### Exercise aim
From the records below, transcribe only the lines running from the one with "Viewport: 469px width, 500px" through the one with "Select the Scrollbars". Keep both of those end lines.

>>>>>

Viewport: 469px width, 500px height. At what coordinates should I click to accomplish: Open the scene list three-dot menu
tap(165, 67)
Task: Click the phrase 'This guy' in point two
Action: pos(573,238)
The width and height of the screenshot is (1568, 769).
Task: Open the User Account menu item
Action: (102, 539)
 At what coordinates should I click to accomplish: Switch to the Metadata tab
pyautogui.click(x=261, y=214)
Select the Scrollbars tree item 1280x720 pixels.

<<<<<
>>>>>

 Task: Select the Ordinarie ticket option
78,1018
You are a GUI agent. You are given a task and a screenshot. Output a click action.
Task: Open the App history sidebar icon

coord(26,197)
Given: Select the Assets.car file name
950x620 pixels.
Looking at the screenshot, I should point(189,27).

<<<<<
>>>>>

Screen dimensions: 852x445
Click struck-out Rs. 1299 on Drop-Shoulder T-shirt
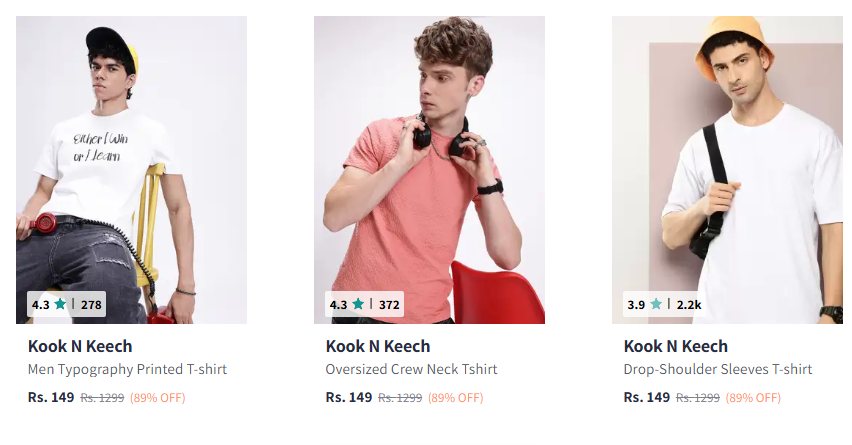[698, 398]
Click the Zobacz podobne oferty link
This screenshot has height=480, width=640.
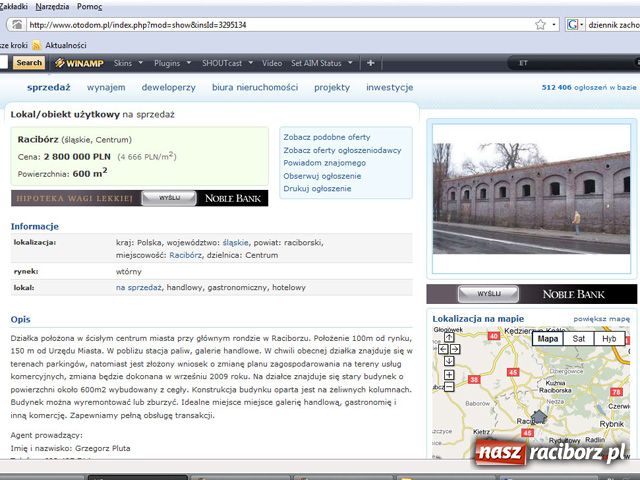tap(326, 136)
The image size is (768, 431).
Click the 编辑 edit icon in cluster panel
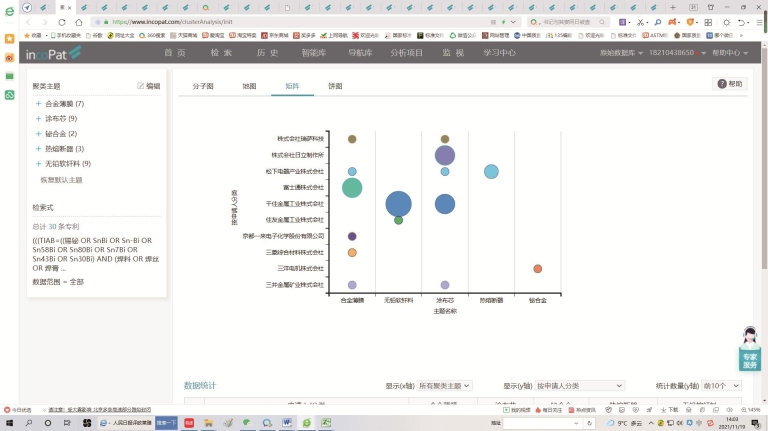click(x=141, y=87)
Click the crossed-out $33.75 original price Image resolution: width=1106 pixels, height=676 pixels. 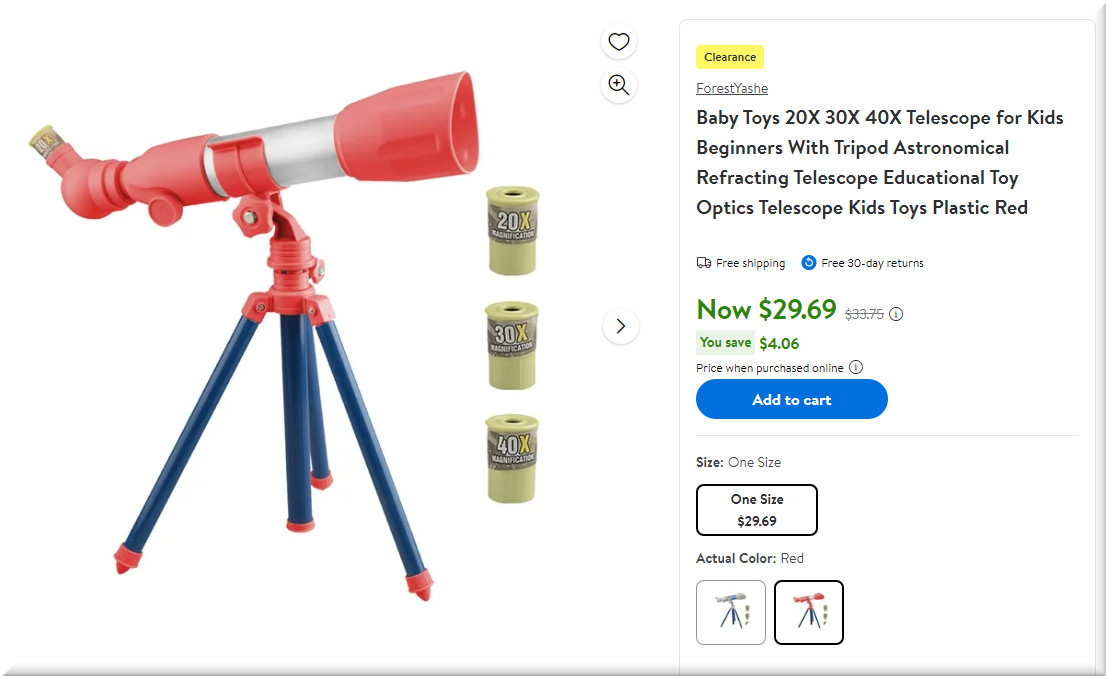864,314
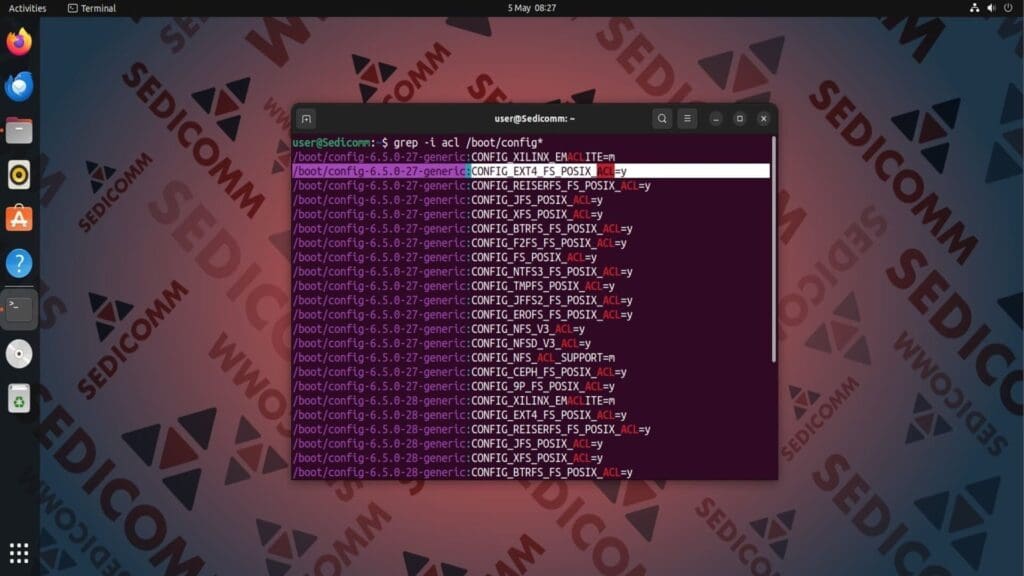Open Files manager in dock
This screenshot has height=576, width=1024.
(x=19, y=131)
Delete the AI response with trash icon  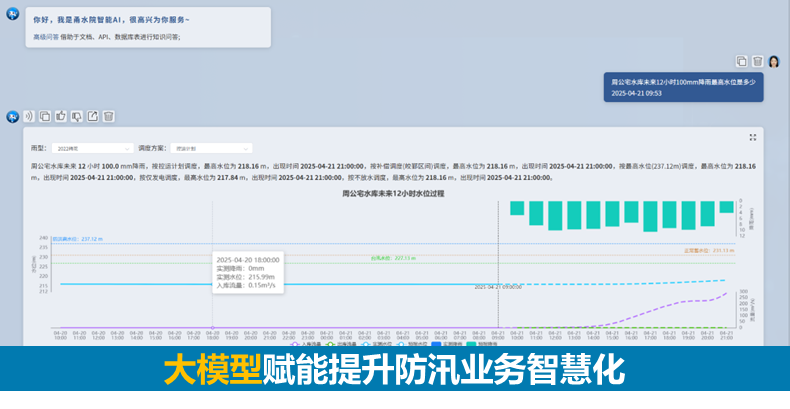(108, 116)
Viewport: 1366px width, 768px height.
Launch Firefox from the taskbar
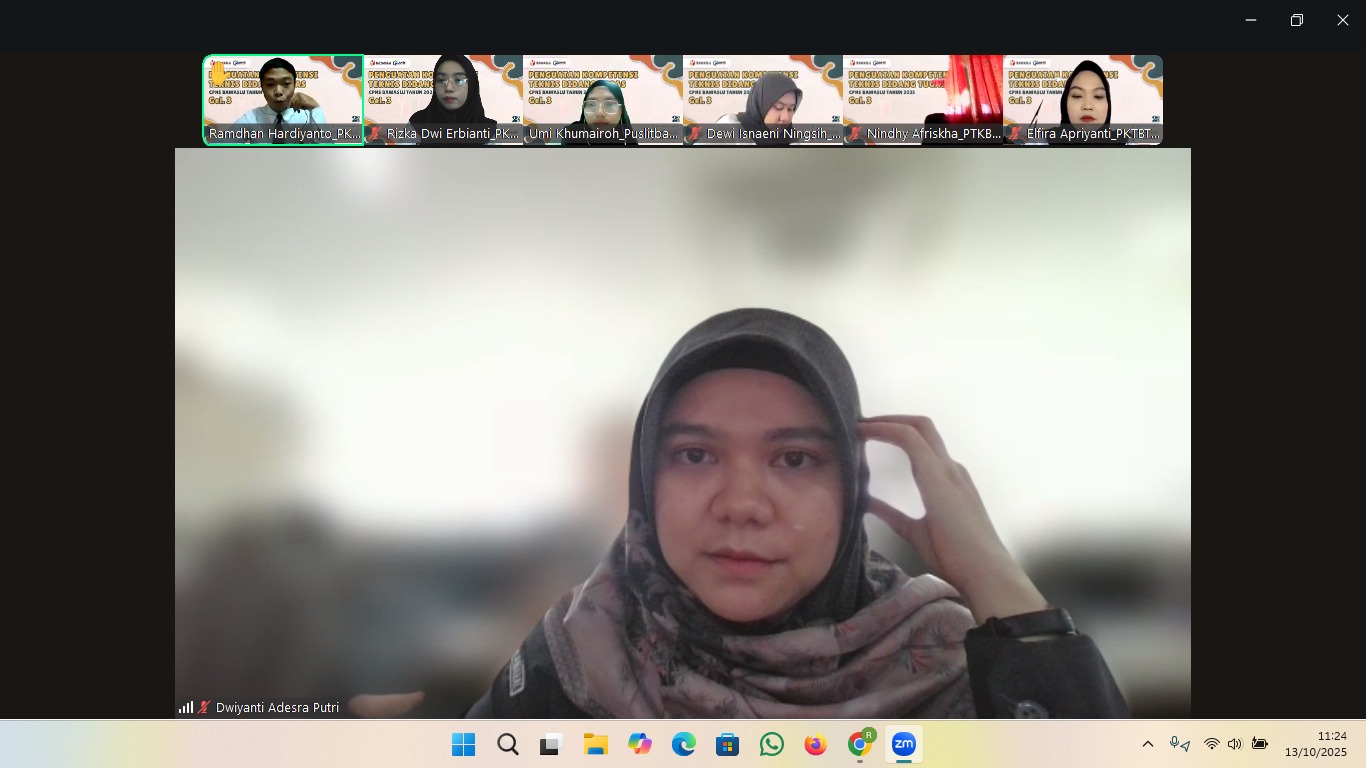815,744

<<<<<

### Result for this exercise
Viewport: 469px width, 500px height. At what coordinates should I click to accomplish: Open the scene list three-dot menu
tap(165, 67)
Task: Click the phrase 'This guy' in point two
Action: pos(573,238)
The width and height of the screenshot is (1568, 769).
Task: Open the User Account menu item
Action: (102, 539)
 At what coordinates should I click to accomplish: Switch to the Metadata tab
pyautogui.click(x=261, y=214)
Select the Scrollbars tree item 1280x720 pixels.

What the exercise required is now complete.